[Work task]
Retype the whole of the data exactly.

Items listed in a dataset:
"""
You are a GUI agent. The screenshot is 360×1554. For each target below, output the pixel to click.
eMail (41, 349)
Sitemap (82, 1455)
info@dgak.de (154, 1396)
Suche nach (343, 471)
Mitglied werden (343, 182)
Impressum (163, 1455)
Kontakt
"""
[Response below]
You are a GUI agent. The screenshot is 360×1554. For each target below, output the pixel to click.
eMail (41, 349)
Sitemap (82, 1455)
info@dgak.de (154, 1396)
Suche nach (343, 471)
Mitglied werden (343, 182)
Impressum (163, 1455)
Kontakt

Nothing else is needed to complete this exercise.